Prep: 20 mins | Cook: 15 mins | Difficulty: Medium | Serves: 6 |
kcal | fat | saturates | carbs |
283 | 20g | 7g | 7g |
sugars | fibre | protein | salt |
3g | 1g | 17g | 0.62g |
With my Cuban and Spanish roots deeply ingrained in my palette, it’s no surprise that I fell head over heels for the Calabaza Flower Omelette. This veggie-packed culinary delight harmonizes the bold Caribbean flavors I grew up with and the classic Spanish tradition of a good omelette (also known as tortilla in Spain!). The floral notes of the calabaza flower blend beautifully with the medley of ripe tomatoes, onion, and bell pepper, cooking up a feast for both the eyes and the taste buds. .
The Taste of Tradition and Vibrancy
Drawing on a rich lineage of Spanish omelettes and Caribbean vegetable dishes, the Calabaza Flower Omelette manages to stay true to its roots while raising the bar for breakfast dishes everywhere. When it comes to pairing this with another dish, I’d say it shares a spiritual sibling in the classic Spanish potato omelette or even Cuba’s own frijoles negros.
A Nutritional Love Letter
This isn’t just about tasting great, though. Beyond the explosion of flavors, you’ll find the Calabaza Flower Omelette doing its duty as a worthy candidate for a balanced meal. For one, it’s a phenomenal source of quality protein, thanks to the rich serving of eggs. Coupled with the essential fats from olive oil and the diversity of vitamins and fiber the vegetables provide – it’s the perfect way to start the day, and it’s good on the waistline too.

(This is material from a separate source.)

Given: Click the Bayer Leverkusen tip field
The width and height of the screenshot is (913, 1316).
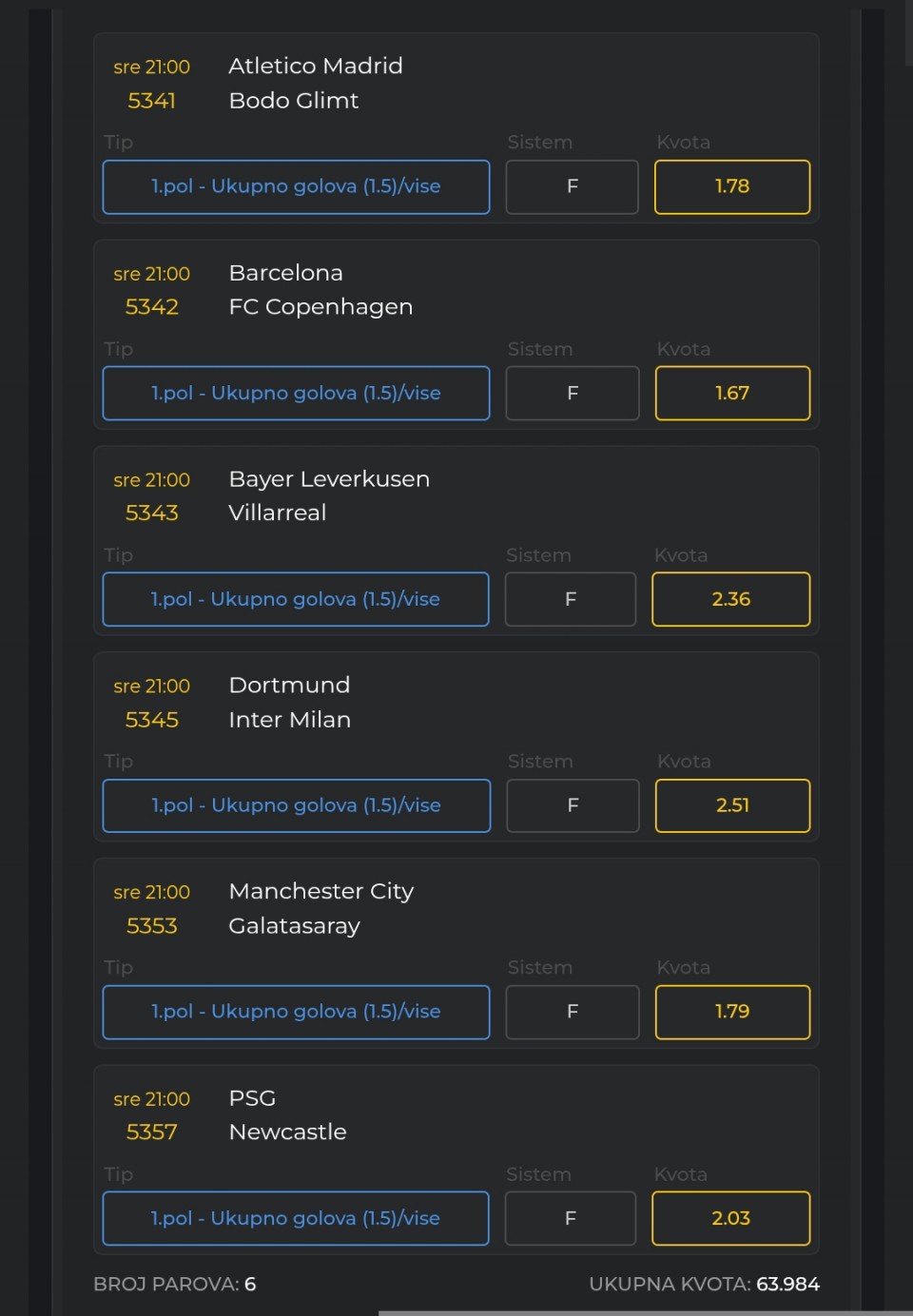Looking at the screenshot, I should [x=295, y=599].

Calabaza flowers are a little known superfood. Bursting with antioxidants and rich in vitamin C and A, they boost your immune system and serve as a natural anti-inflammatory. In combination with the calcium from the Monterey Jack cheese and brain-boosting fats in the milk, this omelette recipe offers more than just a satiated appetite – it’s a morning boost, a health pick-me-up and a floral fiesta to boot.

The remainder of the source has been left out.